Re: [RFC][PATCH] spin loop arch primitives for busy waiting

Nicholas Piggin <npiggin@xxxxxxxxx> · Tue, 4 Apr 2017 09:50:01 +1000

On Mon, 3 Apr 2017 08:31:30 -0700
Linus Torvalds <torvalds@xxxxxxxxxxxxxxxxxxxx> wrote:

> On Mon, Apr 3, 2017 at 1:13 AM, Nicholas Piggin <npiggin@xxxxxxxxx> wrote:
> >
> > The loops have some restrictions on what can be used, but they are
> > intended to be small and simple so it's not generally a problem:
> >  - Don't use cpu_relax.
> >  - Don't use return or goto.
> >  - Don't use sleeping or spinning primitives.  
> 
> So you're supposed to "break" out of the loop if you want to exit
> early? Or what?

Yes, break (I put that as a comment somewhere).

> One of the issues is that with a do-while/until loop, at least the way
> you've coded it, it's always done at least once.
> 
> Which means that people will have to code the condition as
> 
>     if (cond) {
>         .. fast case..
>         return;
>     }
> 
>     spin_do {
>        ...
>     } spin_until (cond);
>     .. slow case ..
> 
> because "cpu_relax()" itself can be slightly slow.
> 
> And the way you've done it, even if there's a "break" in the loop, the
> cpu_relax() is still done (because it's done at the top).
> 
> So quite frankly, I think "while(cond) ()" semantics would be better
> than "do { } while (cond)".
> 
> Now, a lot of loops *are* of the kind where we've already handled the
> fast case earlier, so by the time we get into the loop we really are
> waiting for the condition to become true (but we knew it started out
> false). But not all.

Yeah that's a good point, I see what you mean. The important cases I've
been looked at (e.g., mutex spinning, bit spinlock, idle loops) are the
slowpath cases. But this would need to be explicit in the API so fastpaths
don't use it.

> Doing a quick
> 
>     git grep -2 cpu_relax
> 
> for existing users of cpu_relax() does imply that most of the current
> users are very much of the "cpu_relax() at the _end_ of the loop
> tests" type.
> 
> So I don't know. I think the interface sucks.

It's a bit clunky.

> What is it that POWER _actually_ wants? Not the loop - the
> "cpu_relax()" kind of thing. Can we abstract *that* better?

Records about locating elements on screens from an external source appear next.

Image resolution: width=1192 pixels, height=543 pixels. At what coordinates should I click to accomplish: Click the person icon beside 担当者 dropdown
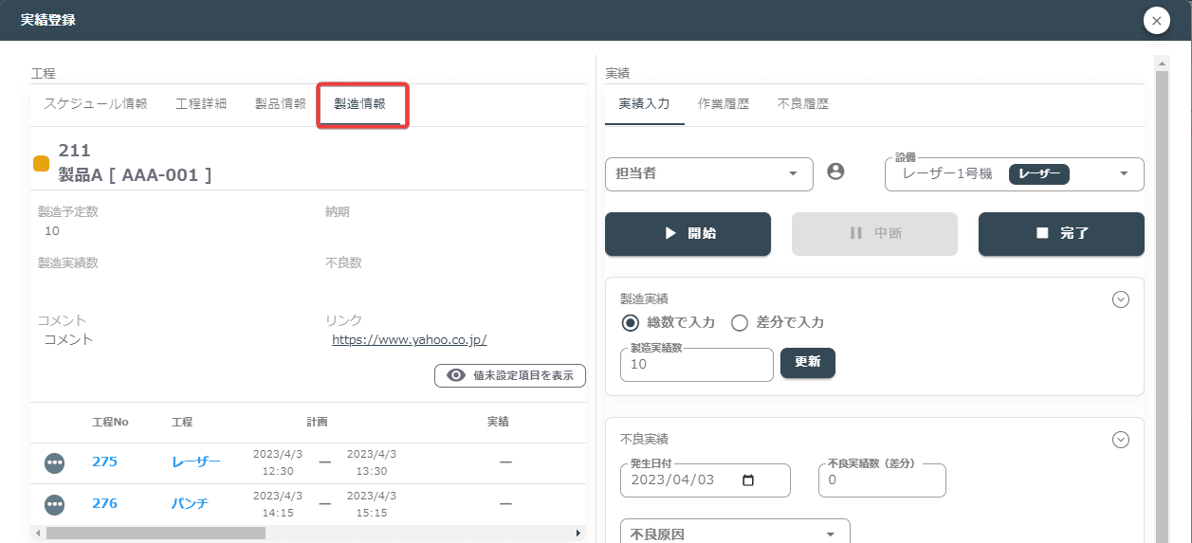(835, 172)
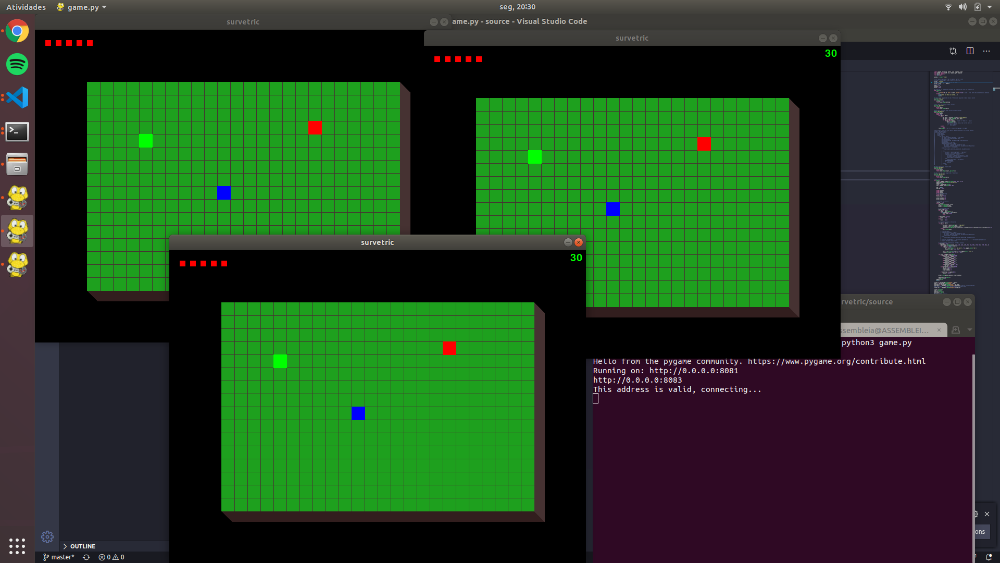
Task: Open the game.py application menu dropdown
Action: coord(82,7)
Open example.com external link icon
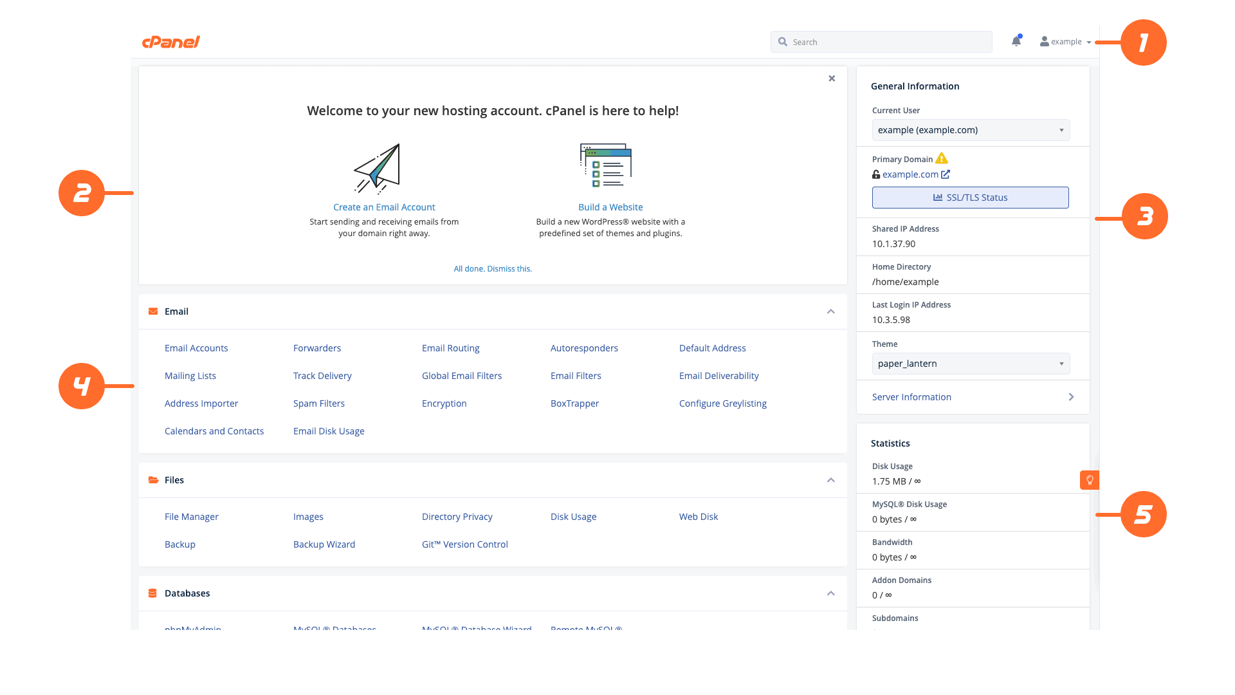1235x695 pixels. click(x=946, y=174)
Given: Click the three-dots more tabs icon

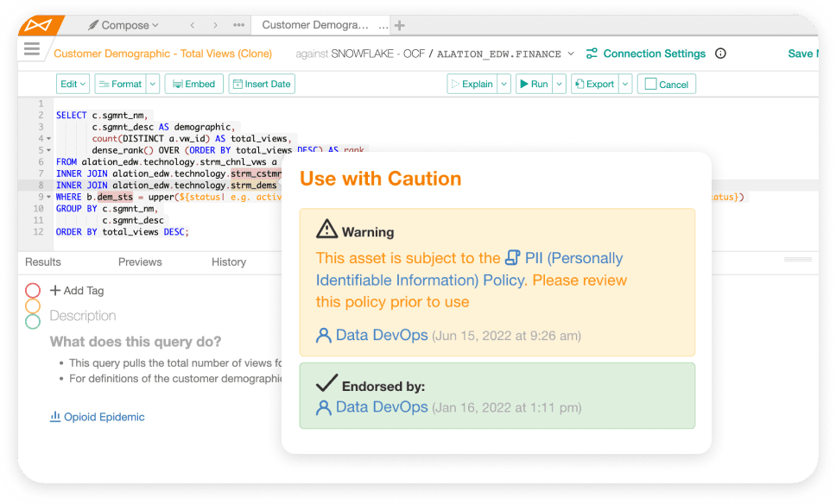Looking at the screenshot, I should [238, 25].
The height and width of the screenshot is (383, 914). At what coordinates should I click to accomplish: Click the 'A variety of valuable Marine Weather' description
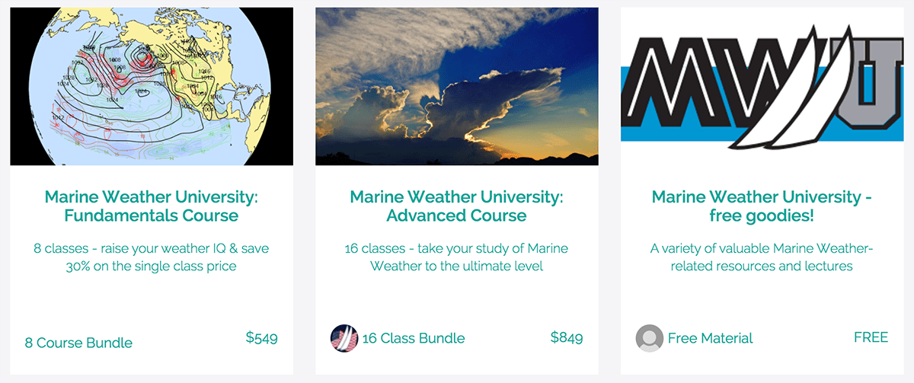tap(762, 257)
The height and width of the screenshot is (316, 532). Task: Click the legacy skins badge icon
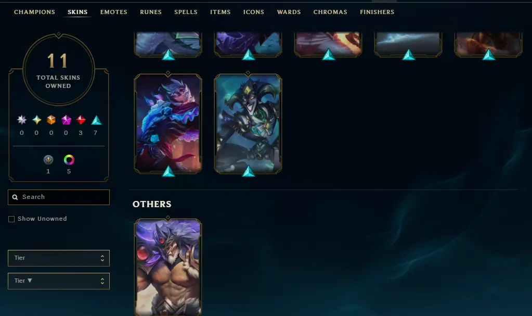point(48,159)
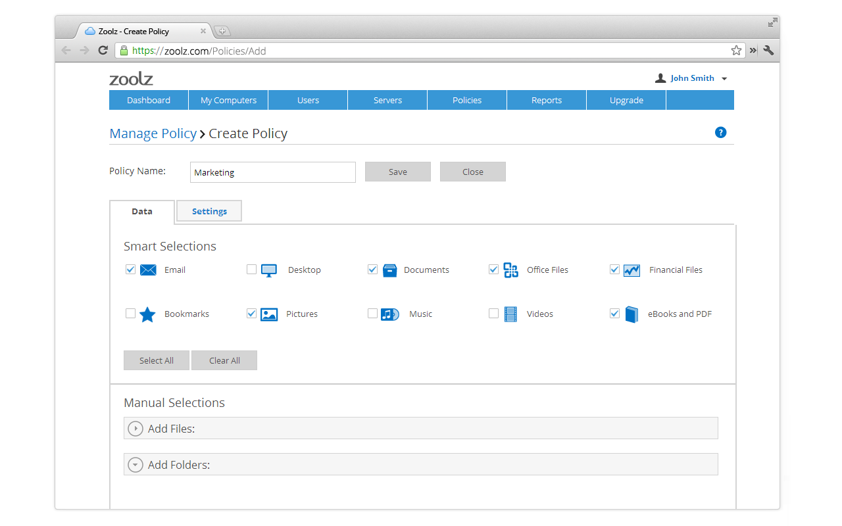Enable the Desktop checkbox
The height and width of the screenshot is (526, 842).
click(x=251, y=269)
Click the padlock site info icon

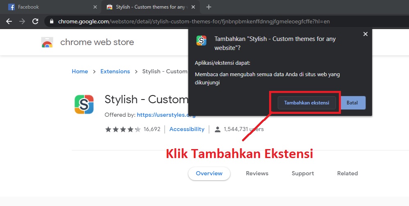(x=52, y=21)
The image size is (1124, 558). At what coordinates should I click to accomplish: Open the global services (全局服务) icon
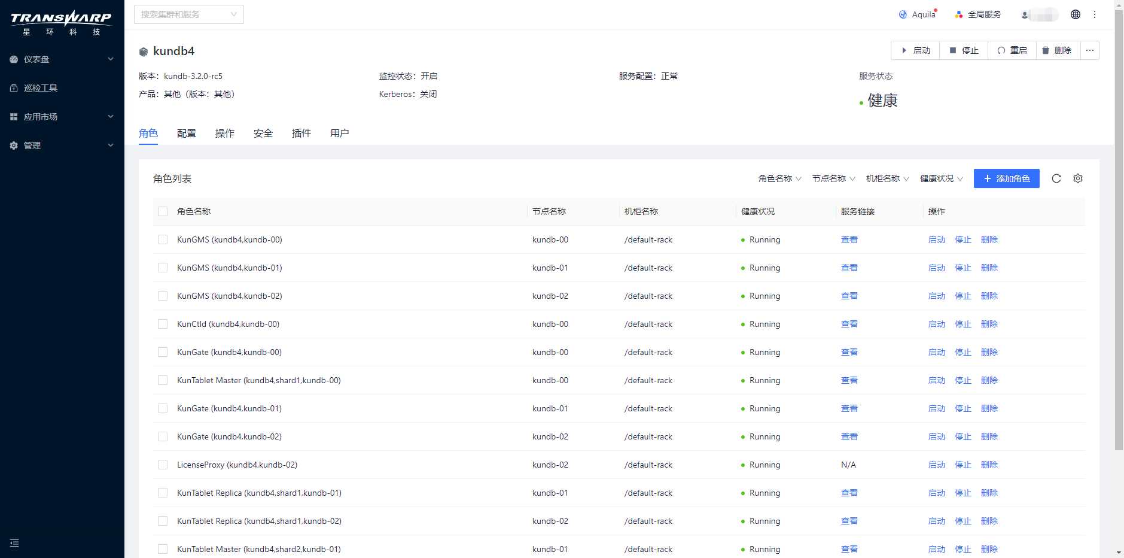pos(958,14)
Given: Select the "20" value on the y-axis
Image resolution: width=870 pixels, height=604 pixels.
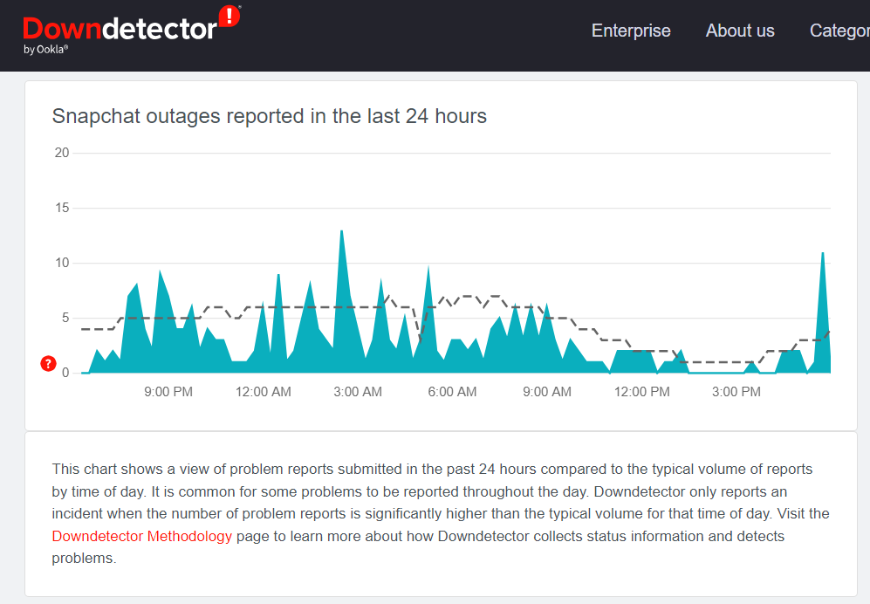Looking at the screenshot, I should click(61, 152).
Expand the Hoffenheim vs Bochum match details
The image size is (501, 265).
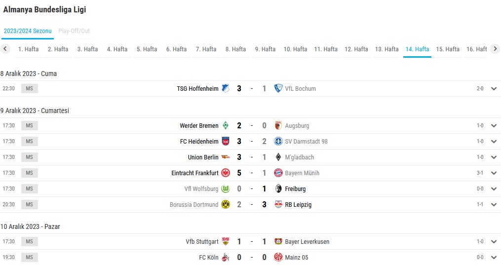point(494,89)
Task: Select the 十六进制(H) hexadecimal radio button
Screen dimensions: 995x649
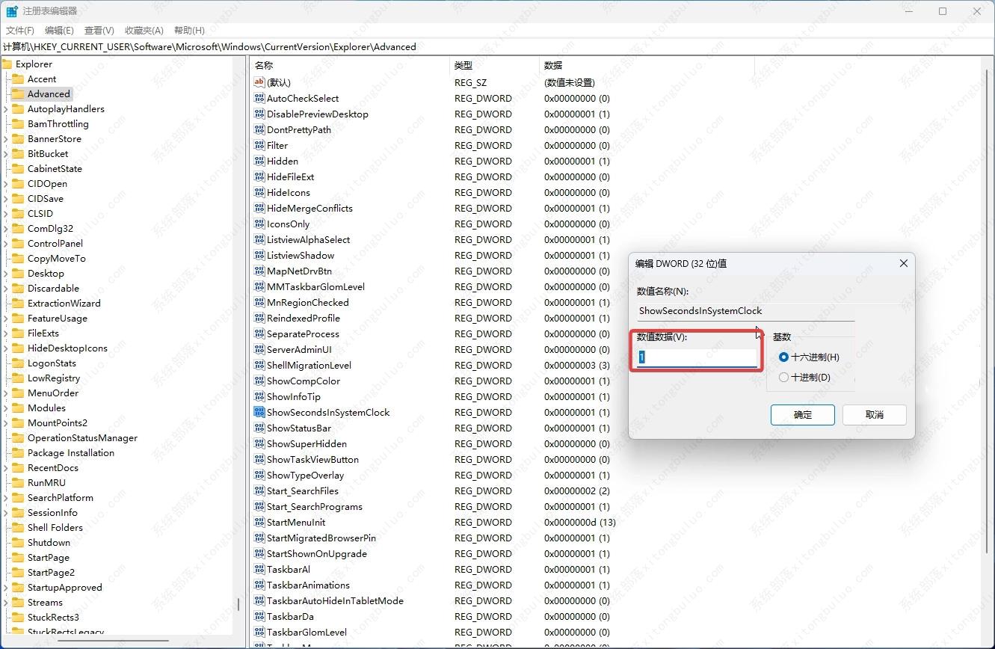Action: click(x=783, y=357)
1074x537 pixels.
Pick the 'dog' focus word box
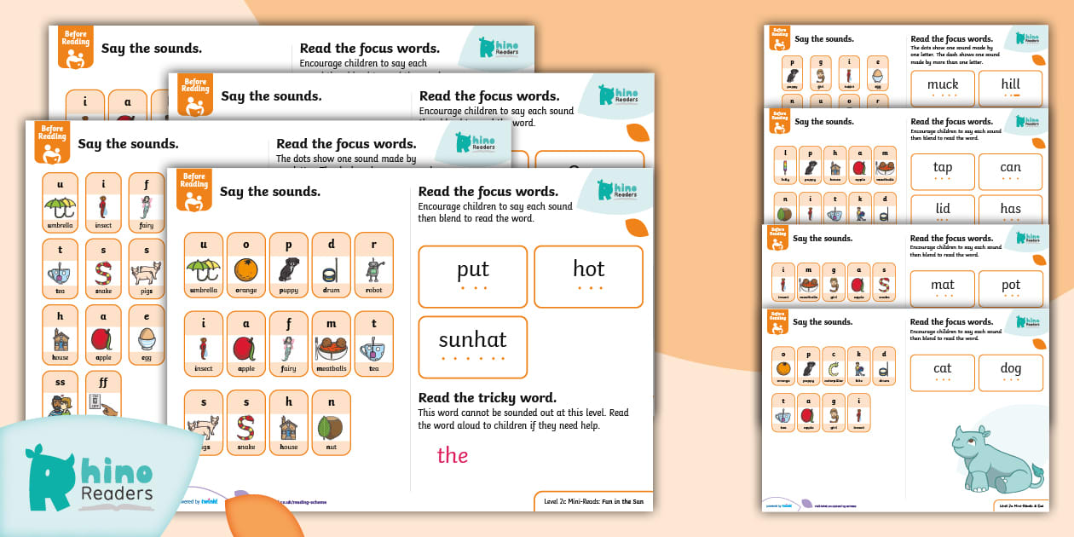coord(1010,372)
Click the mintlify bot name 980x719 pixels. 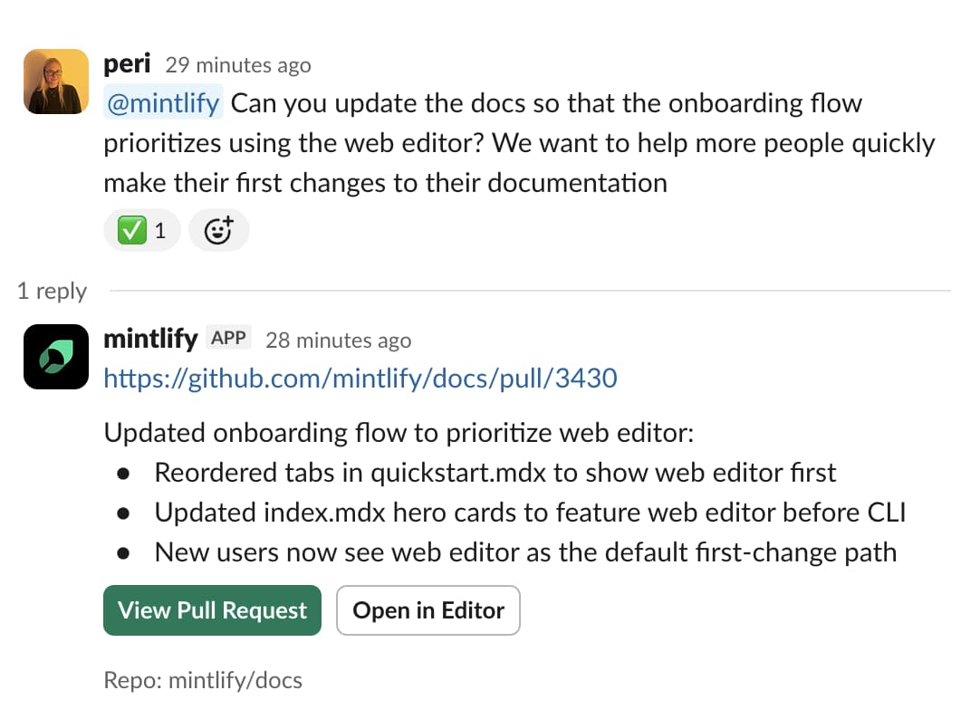(150, 338)
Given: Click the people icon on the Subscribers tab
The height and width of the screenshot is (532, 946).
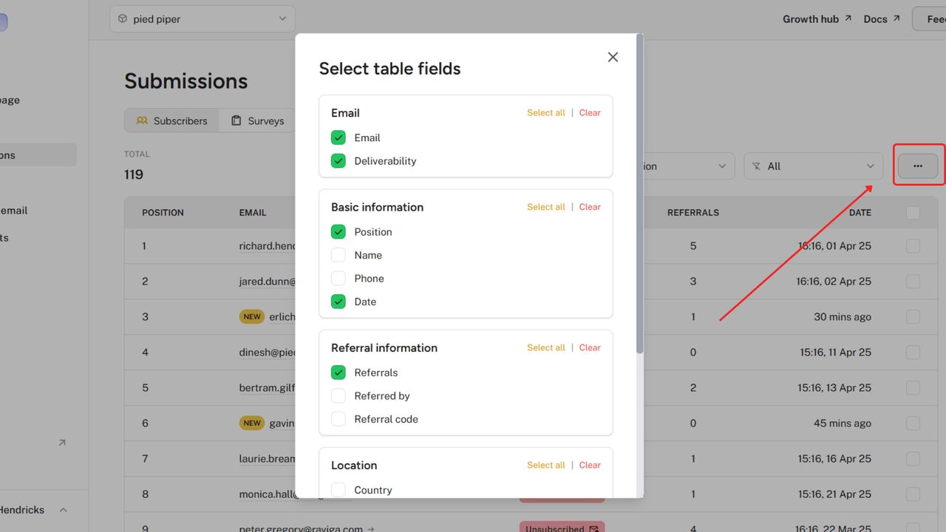Looking at the screenshot, I should point(142,120).
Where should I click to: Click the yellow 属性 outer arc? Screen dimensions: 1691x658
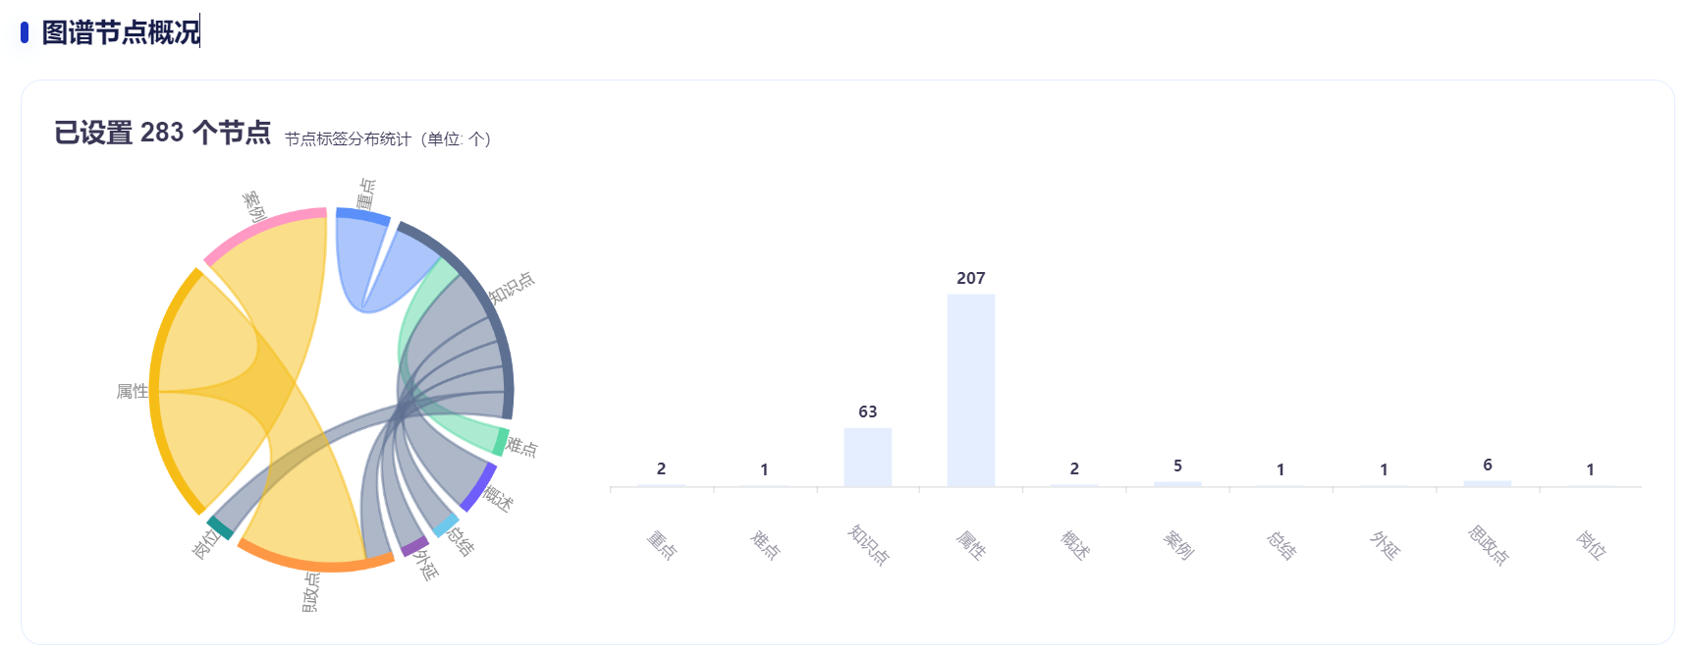(157, 393)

POWER does not have an instruction like pause. We can only set current
thread priority, and current implementations do something like allocate
issue cycles to threads based on relative priorities. So there should
be at least one or two issue cycles at low priority, but ideally we
would not be changing priority in the busy-wait loop because it can
impact other threads in the core.

I couldn't think of a good way to improve cpu_relax. Our (open source)
firmware has a cpu_relax, and it puts a bunch of nops between low and
normal priority instructions so we get some fetch cycles at low prio.
That isn't ideal though.

If you have any ideas, I'd be open to them.

I had a secondary motive for defining it as a loop, and that was using
branch hints or even asm goto to arrange the loop and exit branch
nicely. E.g., if we static predict loop exits, then we don't take a
branch miss as first thing when condition changes. This is a second
order concern though.

Thanks,
Nick